> [Task description]: Please repeat the material below word for word, from its first line through the line with "coord(712,217)", including both ends.

> [Records for processing]:
►

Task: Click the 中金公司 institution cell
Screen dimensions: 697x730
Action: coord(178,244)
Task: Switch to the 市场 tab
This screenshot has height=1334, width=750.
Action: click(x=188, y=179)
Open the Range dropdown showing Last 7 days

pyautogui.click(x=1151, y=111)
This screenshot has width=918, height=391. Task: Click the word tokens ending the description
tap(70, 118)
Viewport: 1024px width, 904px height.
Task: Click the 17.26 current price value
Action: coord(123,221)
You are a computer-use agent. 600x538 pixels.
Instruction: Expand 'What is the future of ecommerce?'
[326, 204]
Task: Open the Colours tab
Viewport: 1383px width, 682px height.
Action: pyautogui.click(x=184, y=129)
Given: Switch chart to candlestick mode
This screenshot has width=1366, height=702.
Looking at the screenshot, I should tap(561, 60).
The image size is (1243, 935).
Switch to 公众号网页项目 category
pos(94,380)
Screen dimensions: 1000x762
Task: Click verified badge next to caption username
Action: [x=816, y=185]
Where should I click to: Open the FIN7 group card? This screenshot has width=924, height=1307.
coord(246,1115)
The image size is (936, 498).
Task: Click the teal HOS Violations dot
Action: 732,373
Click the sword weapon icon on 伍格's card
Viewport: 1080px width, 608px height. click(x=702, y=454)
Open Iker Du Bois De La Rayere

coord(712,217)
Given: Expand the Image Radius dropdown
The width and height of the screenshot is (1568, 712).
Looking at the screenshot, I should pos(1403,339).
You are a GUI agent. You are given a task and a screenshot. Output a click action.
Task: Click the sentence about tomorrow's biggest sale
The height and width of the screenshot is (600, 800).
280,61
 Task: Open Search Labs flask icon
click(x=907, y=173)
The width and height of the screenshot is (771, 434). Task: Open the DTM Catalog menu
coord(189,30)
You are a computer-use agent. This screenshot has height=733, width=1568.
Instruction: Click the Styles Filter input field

◄

> [Answer for the task]:
Task: Click the 中金公司 institution cell
Screen dimensions: 697x730
Action: coord(178,244)
Task: Switch to the 市场 tab
This screenshot has height=1334, width=750.
Action: click(x=188, y=179)
Open the Range dropdown showing Last 7 days

pyautogui.click(x=1151, y=111)
This screenshot has width=918, height=391. Task: Click the word tokens ending the description
tap(70, 118)
Viewport: 1024px width, 904px height.
Task: Click the 17.26 current price value
Action: coord(123,221)
You are a computer-use agent. 600x538 pixels.
Instruction: Expand 'What is the future of ecommerce?'
[326, 204]
Task: Open the Colours tab
Viewport: 1383px width, 682px height.
Action: pyautogui.click(x=184, y=129)
Given: Switch chart to candlestick mode
This screenshot has width=1366, height=702.
Looking at the screenshot, I should tap(561, 60).
The image size is (1243, 935).
Switch to 公众号网页项目 category
pos(94,380)
Screen dimensions: 1000x762
Task: Click verified badge next to caption username
Action: [x=816, y=185]
Where should I click to: Open the FIN7 group card? This screenshot has width=924, height=1307.
coord(246,1115)
The image size is (936, 498).
Task: Click the teal HOS Violations dot
Action: 732,373
Click the sword weapon icon on 伍格's card
Viewport: 1080px width, 608px height. click(x=702, y=454)
Open Iker Du Bois De La Rayere

coord(712,217)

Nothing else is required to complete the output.